Not only there are more real numbers than we can describe, there are more natural numbers than we can describe.
Our abilities to describe somethings, while virtually unlimited, are quite limited. We are bounded by time, by space, by the lexicon of our language. We are bound by mortality. It follows, if so, that the largest number that you can even begin to describe, is quite small (that is, almost all the other numbers are larger).
Taking this to a somewhat more formal level, if by "describe" you mean define somehow using a first-order formula in a language including addition, multiplication, elementary functions, integration, predicates for "known sets" (e.g. the integers, and so on), the familiar constants (e.g. $\pi$, $e$), and all those things that you know... you could still only describe only a very few numbers, i.e. a countable number of them. Since there are uncountably many real numbers, we have shown that almost all the real numbers cannot be described.

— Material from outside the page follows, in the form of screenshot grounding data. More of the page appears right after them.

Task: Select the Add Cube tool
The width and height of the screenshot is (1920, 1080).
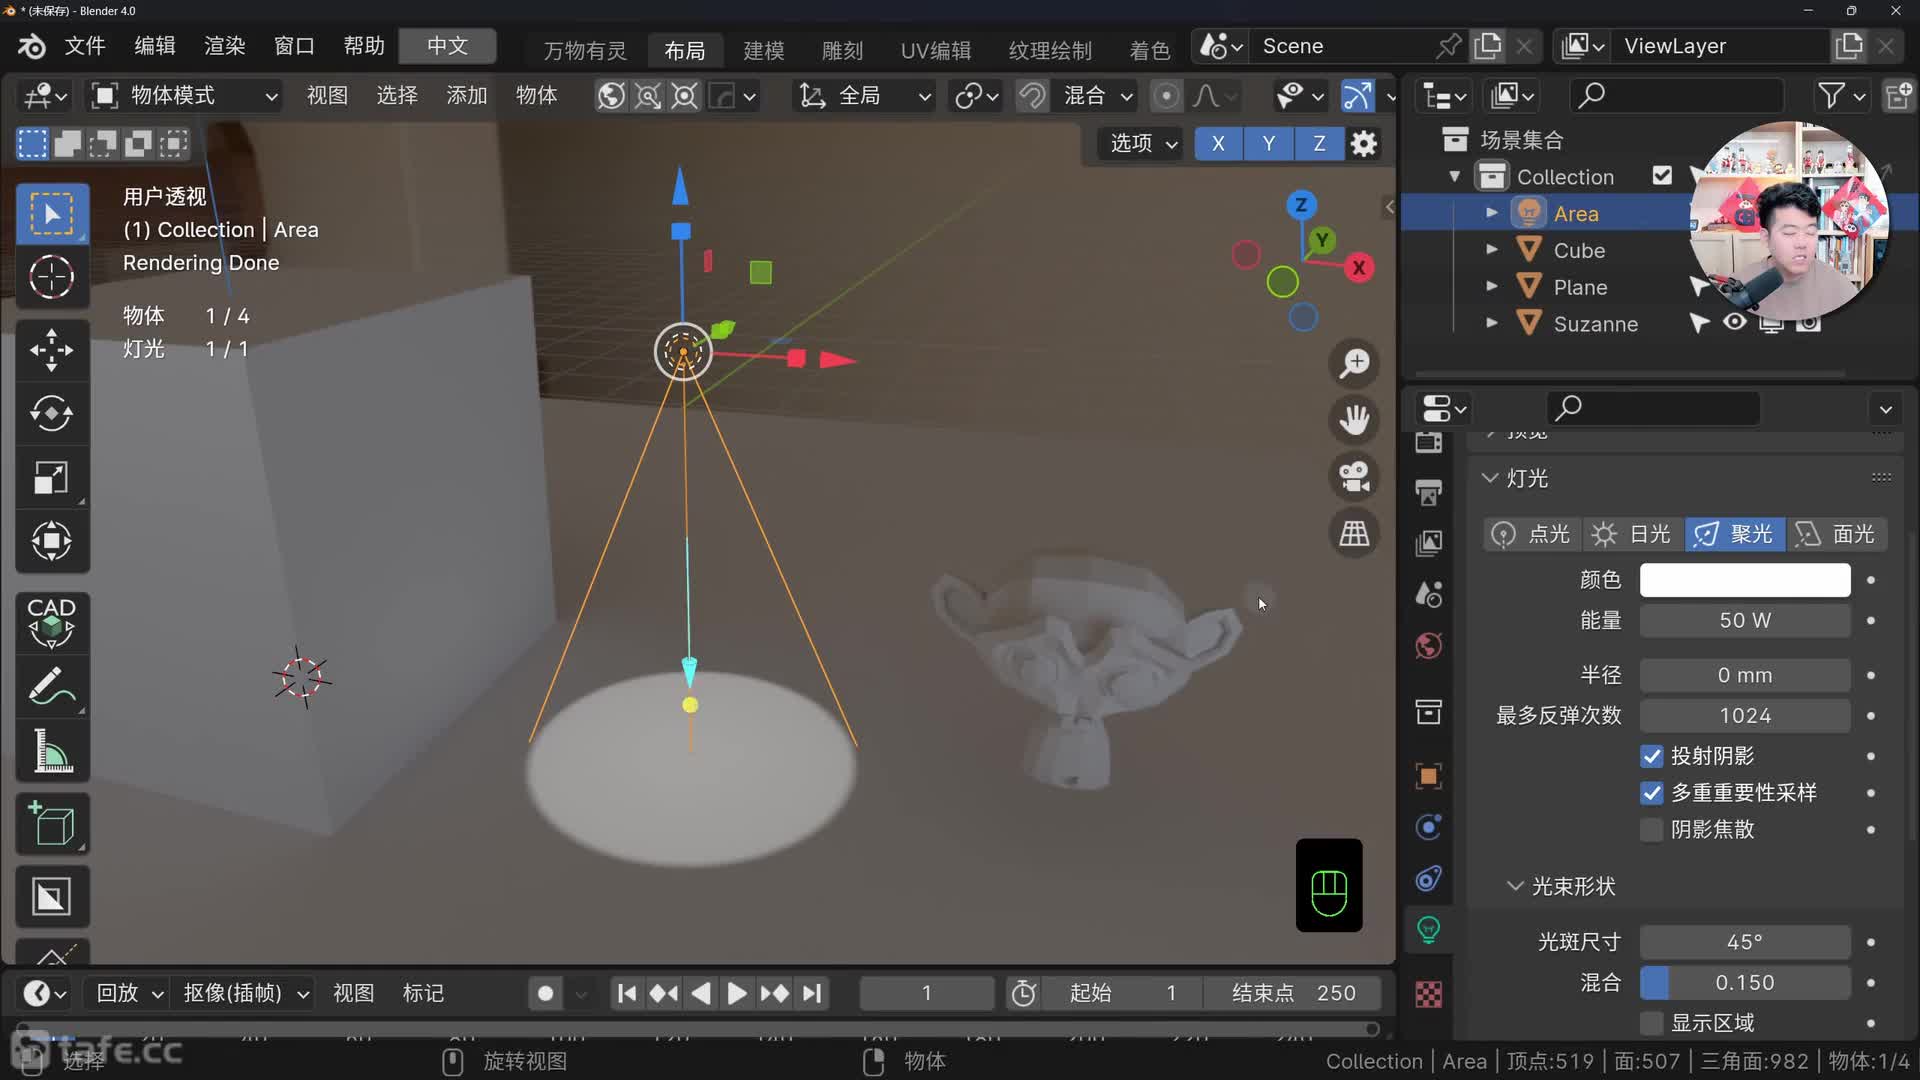Action: (x=51, y=825)
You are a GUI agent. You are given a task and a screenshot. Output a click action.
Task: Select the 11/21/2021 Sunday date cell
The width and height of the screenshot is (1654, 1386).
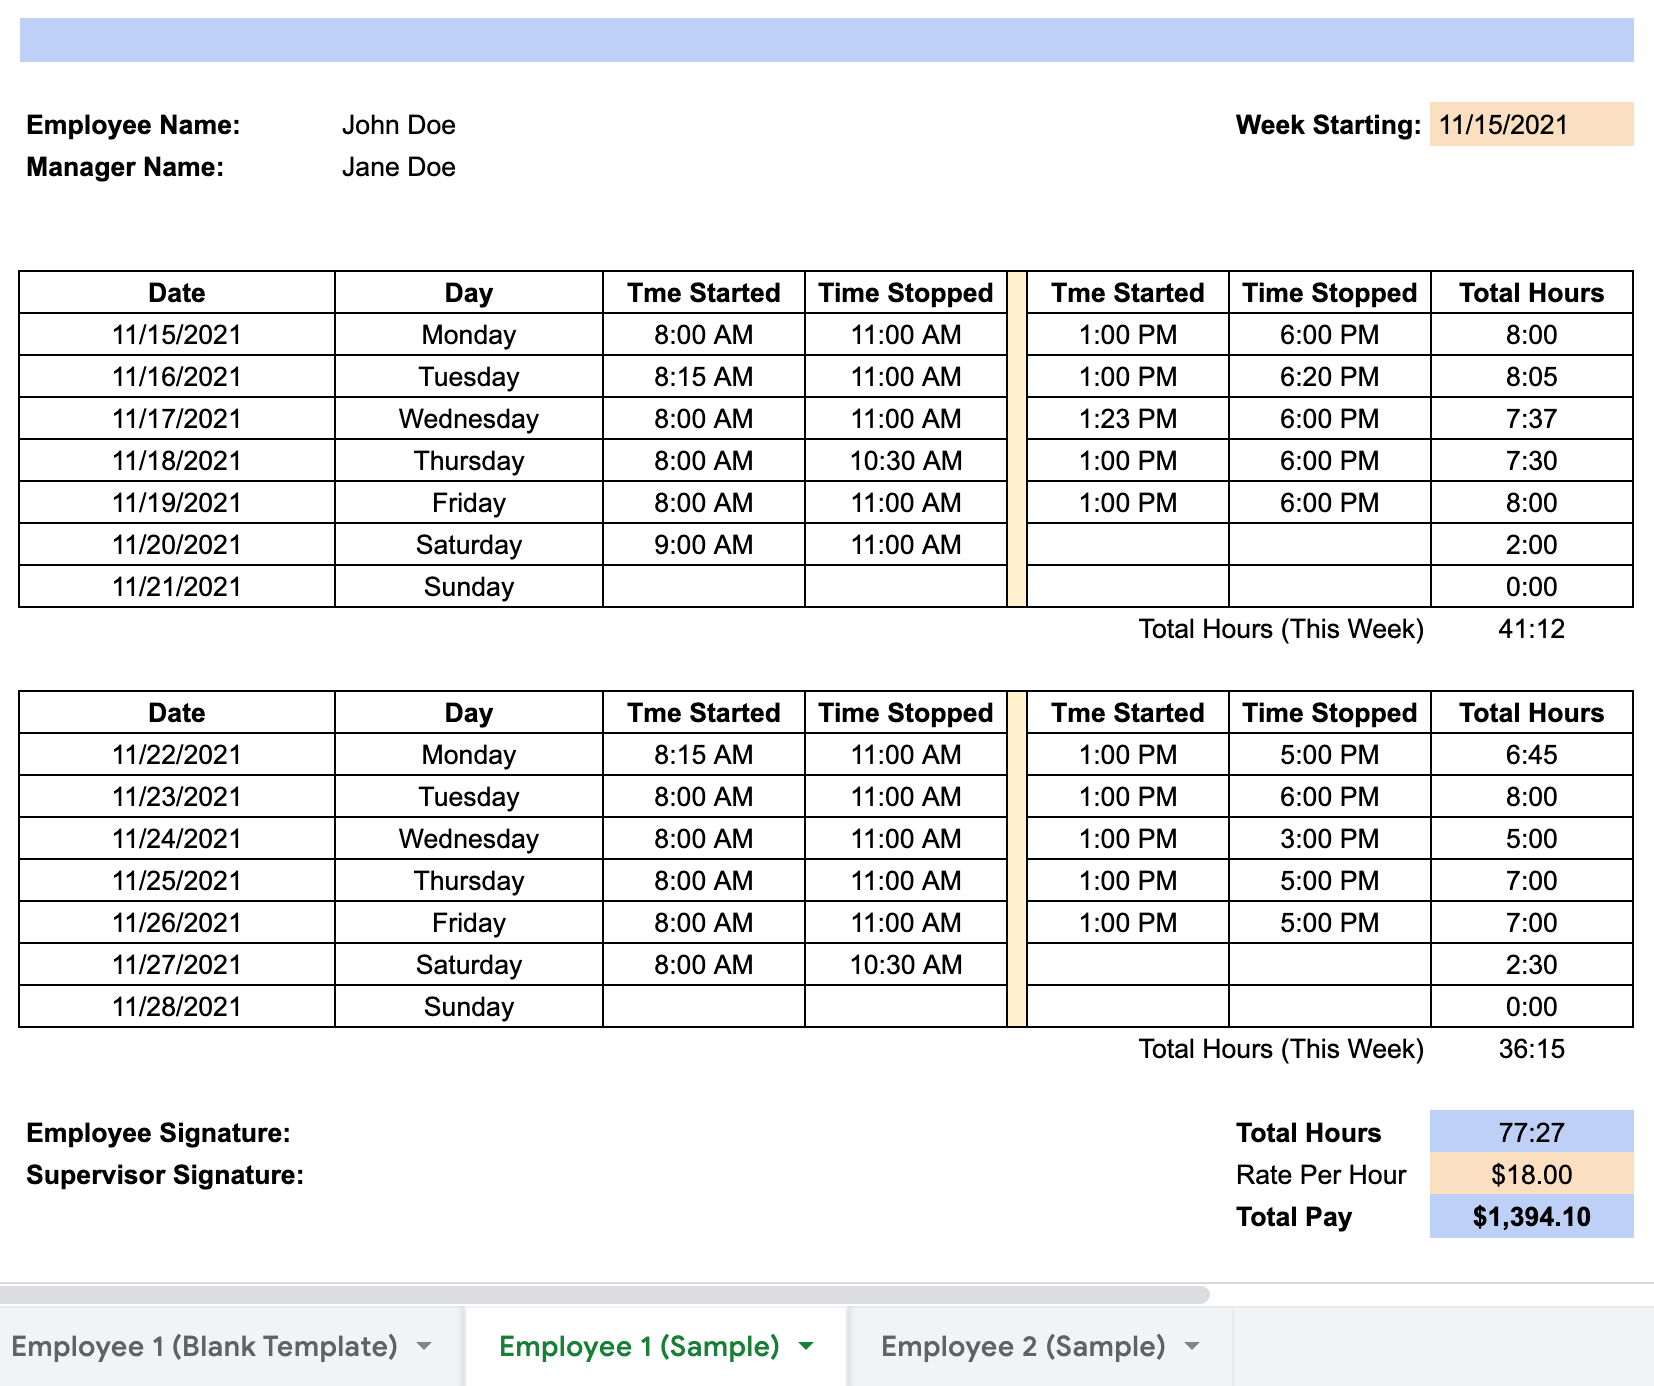(x=176, y=587)

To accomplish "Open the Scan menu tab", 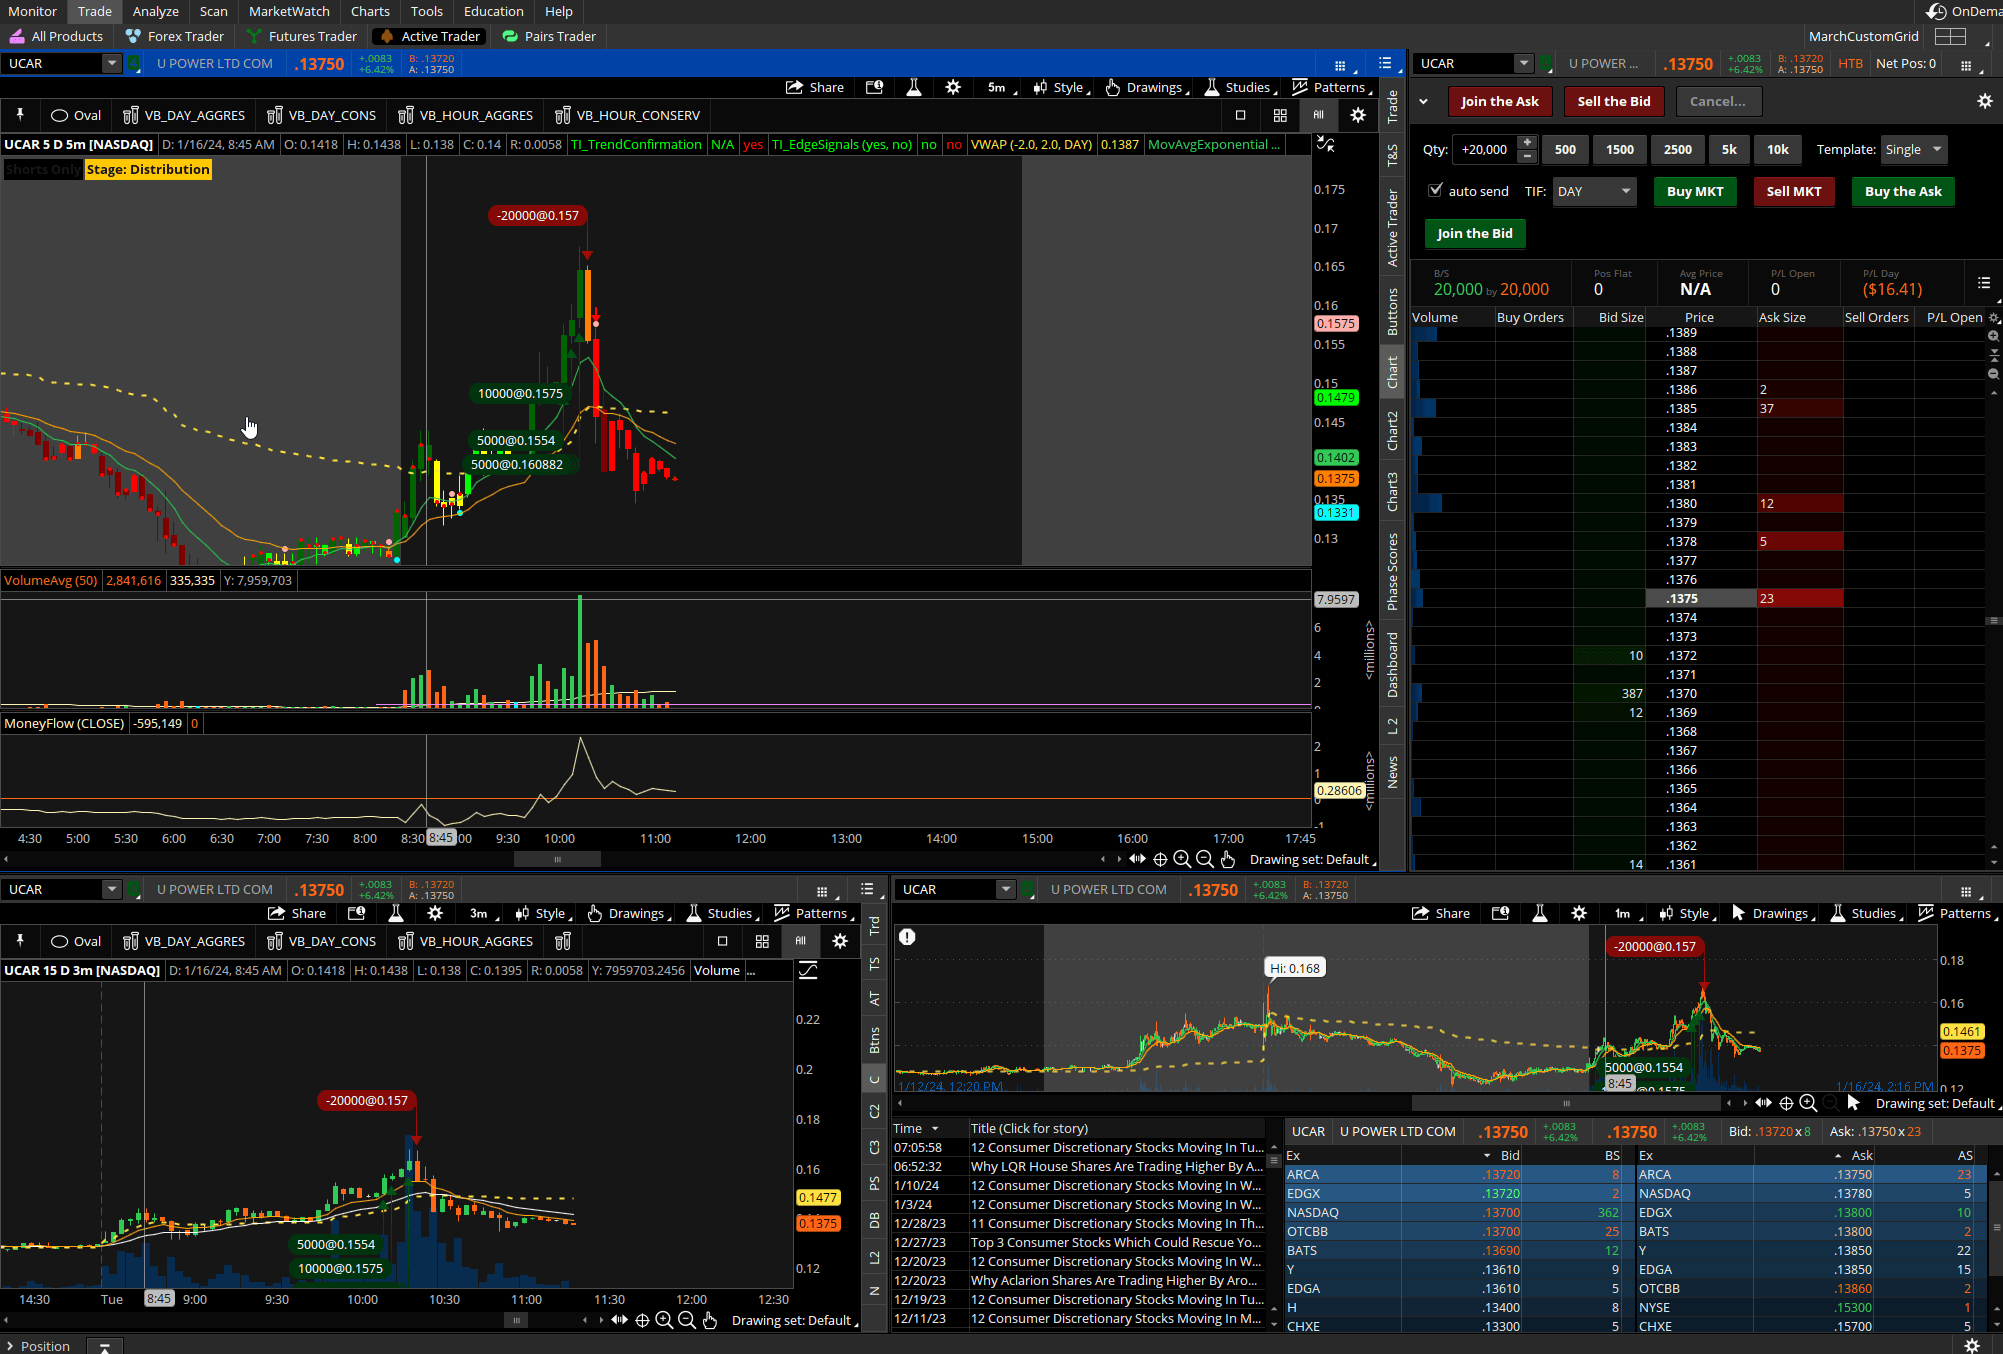I will pos(213,11).
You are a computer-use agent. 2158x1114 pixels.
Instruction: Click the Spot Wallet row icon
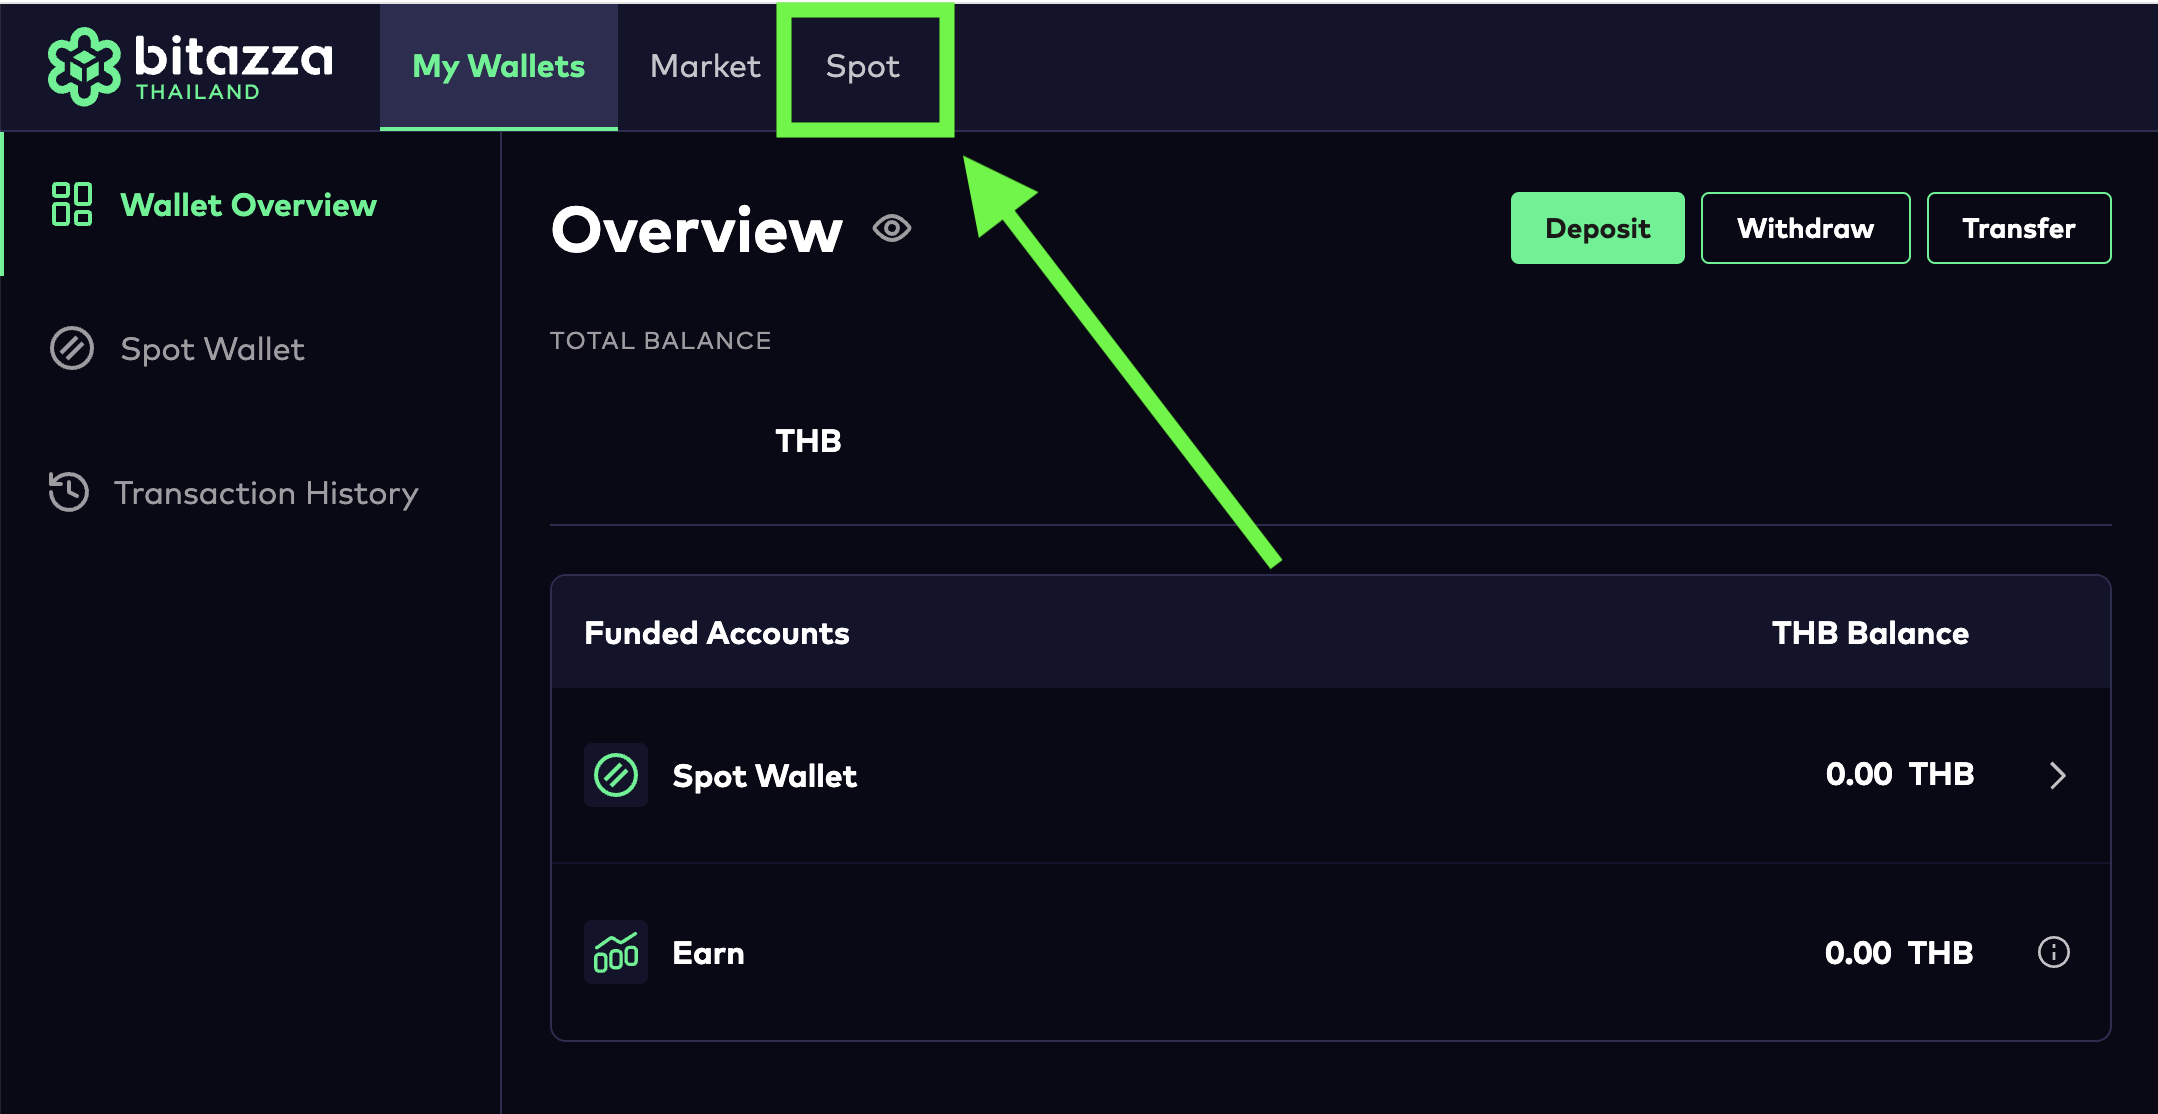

But even then there are caveats about what do we mean by the word "define". There are models of set theory in which every element is definable without parameters. Including every real number. There are subtle things to mind here, and if you are interested, then I suggest you to read (at least the well written introduction) the following paper:
J. D. Hamkins, D. Linetsky, and J. Reitz, “Pointwise definable models of set theory,” Journal of Symbolic Logic, vol. 78, iss. 1, pp. 139-156, 2013.
And the arXiv version can be found here as well.
Keep in mind, though, that some understanding in logic is required to even approach this question seriously. You should have a good grasp on basic things like the difference between theory and meta-theory.